Governments are pushing oil and gas producers to increase output, with prices hovering around $100 a barrel amid a worldwide supply shortage, writes Reuters.
The shortage of workers limits how much producers in the U.S. and Canada can increase oil output as governments try to find ways to offset the effect of lost Russian barrels following the invasion of Ukraine.
Oil workers left the industry after the COVID-19 pandemic started. The U.S. unemployment rate has fallen to 3.6%, but there are still roughly 100,000 fewer oil and gas workers in the country than before the pandemic.
"At a job fair in a place like San Antonio, pre-COVID, maybe 200 people would show up.

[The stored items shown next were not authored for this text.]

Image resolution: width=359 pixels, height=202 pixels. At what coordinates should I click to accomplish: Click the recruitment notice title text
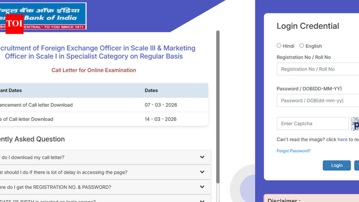pyautogui.click(x=98, y=52)
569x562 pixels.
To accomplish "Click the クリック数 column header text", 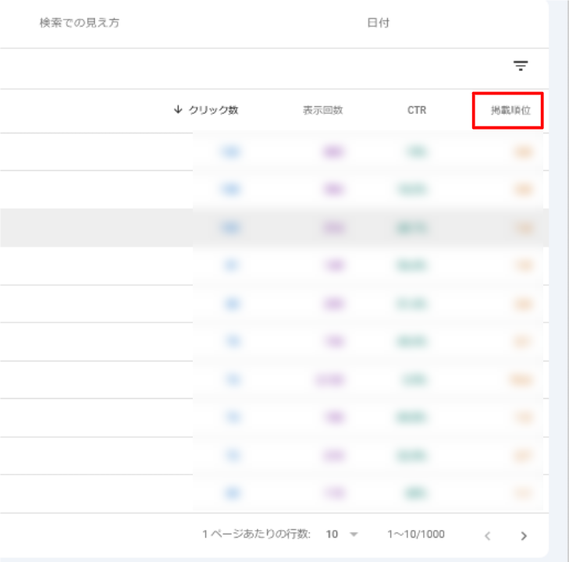I will 213,110.
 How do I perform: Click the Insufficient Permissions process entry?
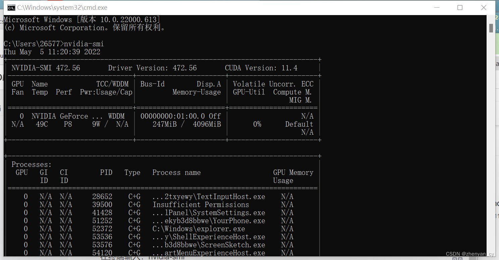click(x=201, y=204)
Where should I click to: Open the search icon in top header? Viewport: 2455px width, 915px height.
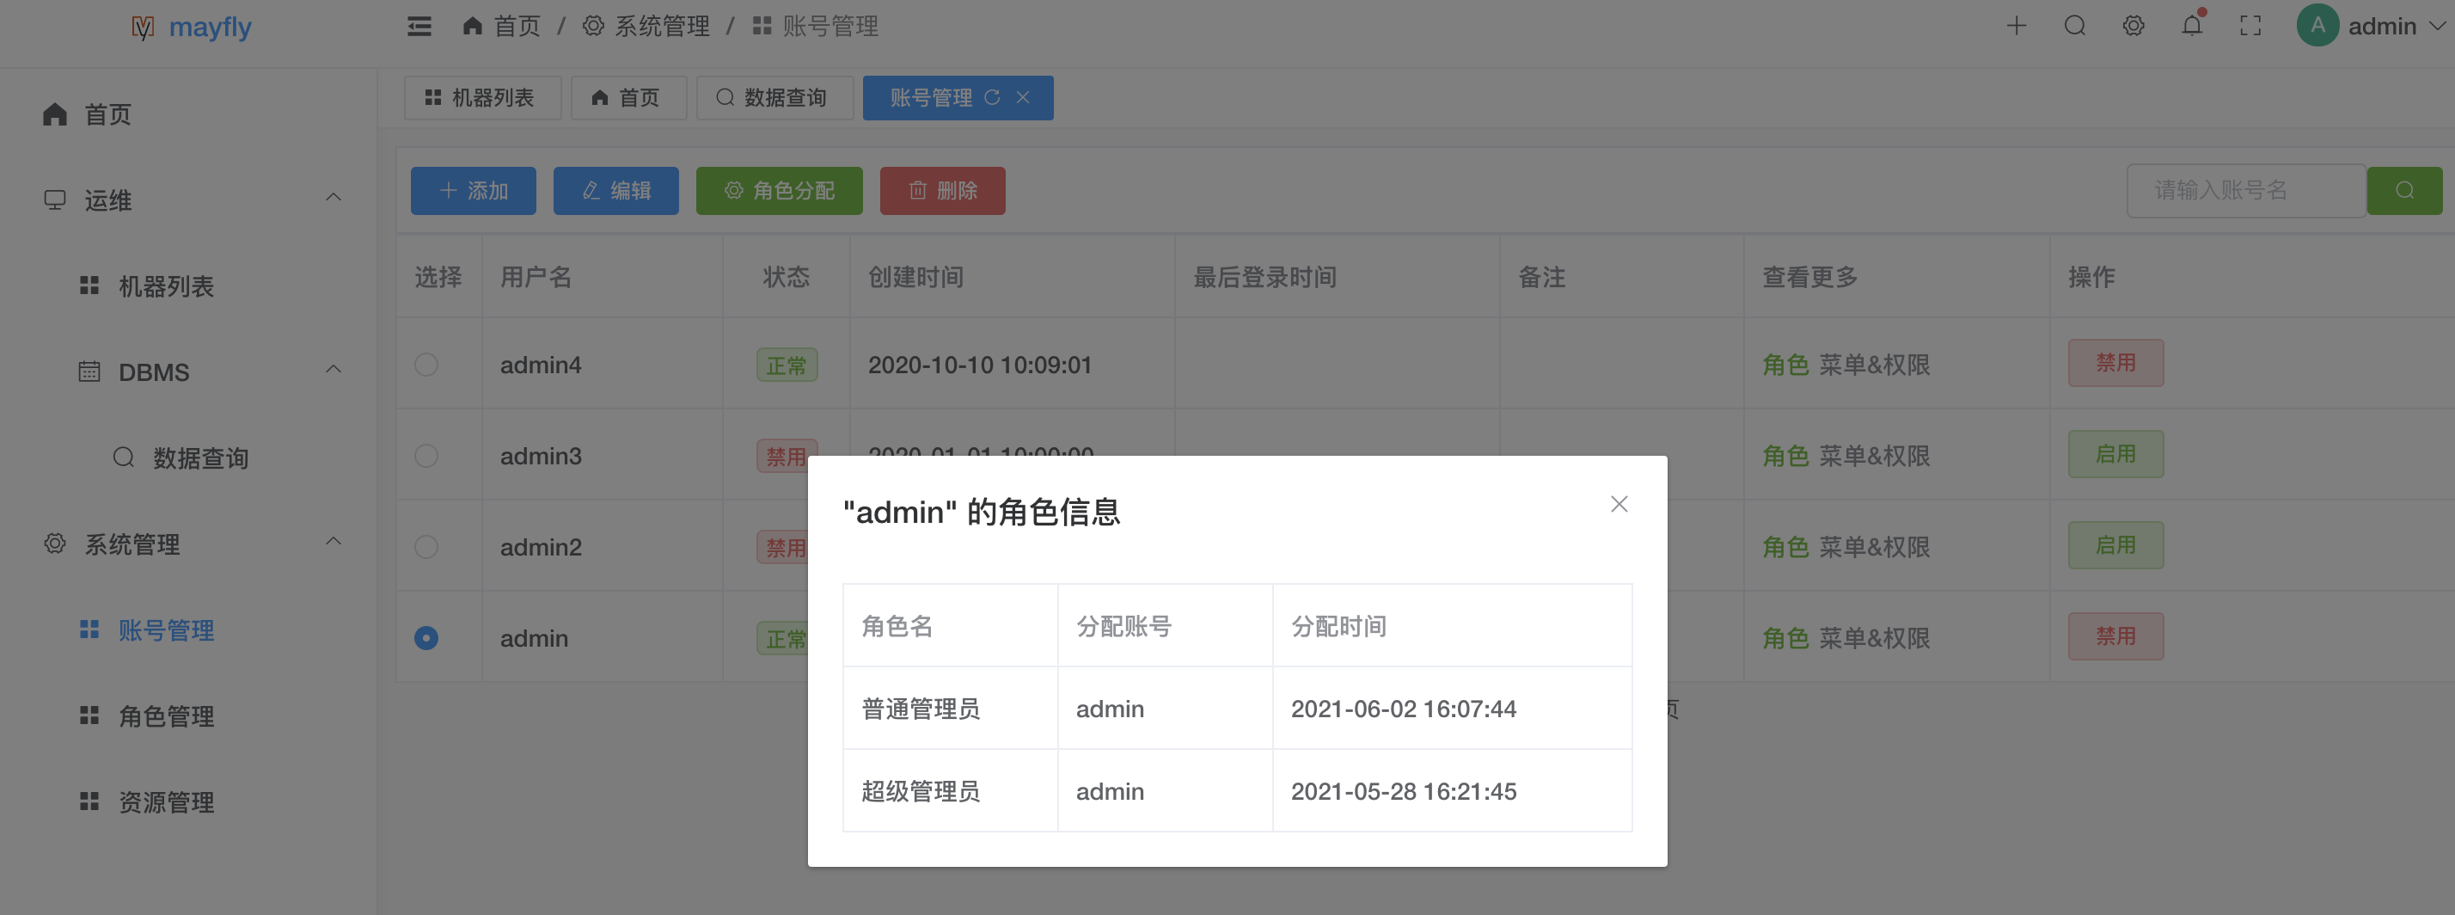click(x=2075, y=27)
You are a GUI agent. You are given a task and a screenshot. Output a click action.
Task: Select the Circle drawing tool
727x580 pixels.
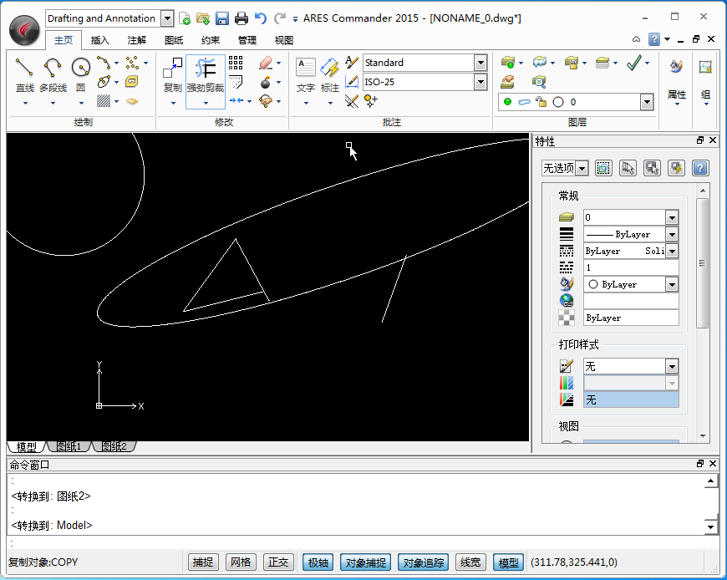(x=80, y=69)
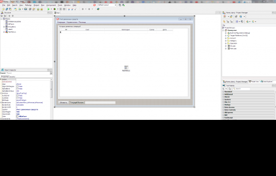Click the MainMenu1 component icon on form
Screen dimensions: 276x176
click(126, 68)
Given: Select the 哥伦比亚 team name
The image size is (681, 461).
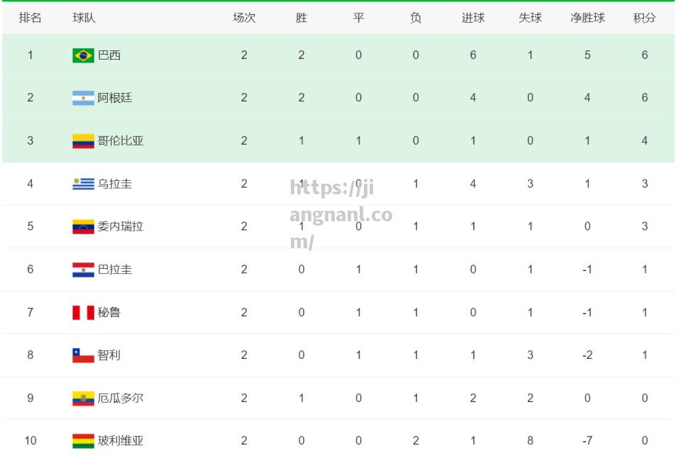Looking at the screenshot, I should 121,140.
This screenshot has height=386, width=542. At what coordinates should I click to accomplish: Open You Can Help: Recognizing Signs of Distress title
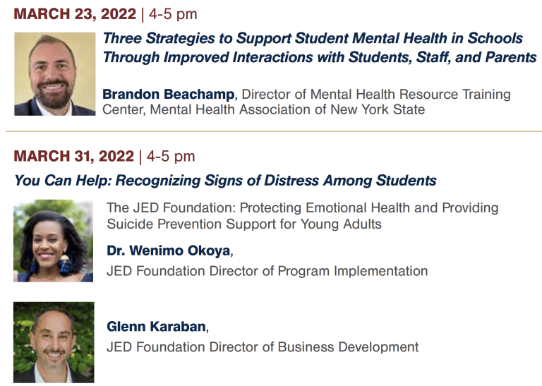click(225, 181)
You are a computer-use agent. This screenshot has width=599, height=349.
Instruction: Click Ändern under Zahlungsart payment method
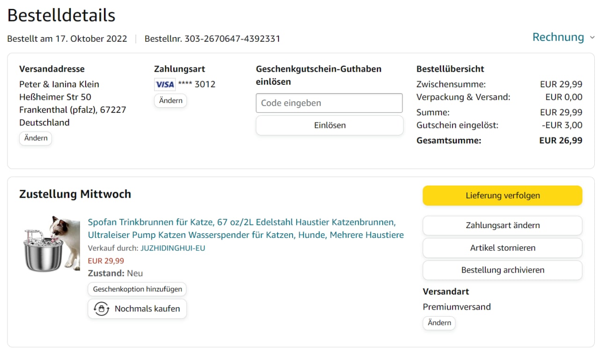click(170, 101)
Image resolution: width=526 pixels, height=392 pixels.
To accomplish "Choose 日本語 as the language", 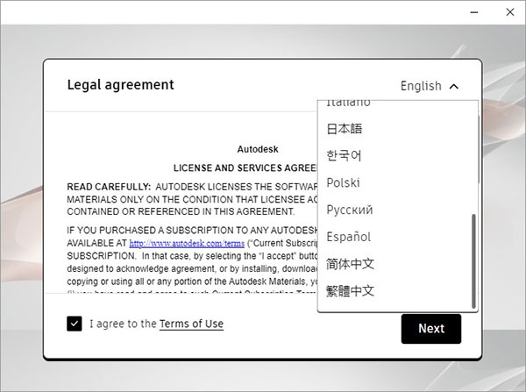I will [344, 129].
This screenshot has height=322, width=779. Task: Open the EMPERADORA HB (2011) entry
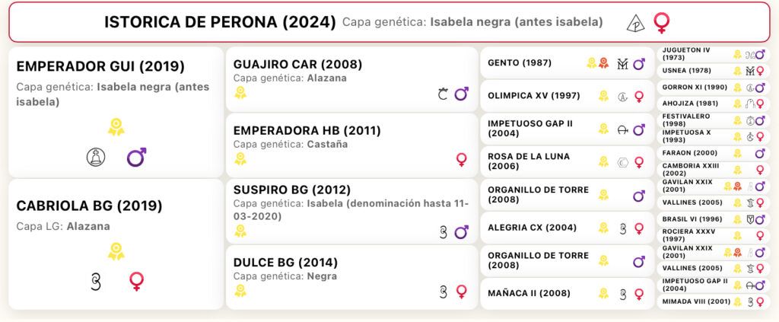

Now it's 50 or 100," said Andy Hendricks, CEO of Patterson-UTI Energy Inc (NASDAQ:PTEN).
Fewer skilled workers are willing to travel to the remote Canadian oil sands region for turnaround season, said Terry Parker, executive director of the Building Trades of Alberta, because companies no longer pay a significant enough premium for the inconvenience.
Parker said oil sands labor rates ranged from C$30 ($23.78) an hour for less-skilled workers to C$50 an hour for high-skilled workers.
According to the Bureau of Labor Statistics, average hourly wages in the U.S. oil and gas extraction industry are still below pre-pandemic levels, currently estimated at $45.45 an hour for February 2022 versus $48.37 an hour in February 2020.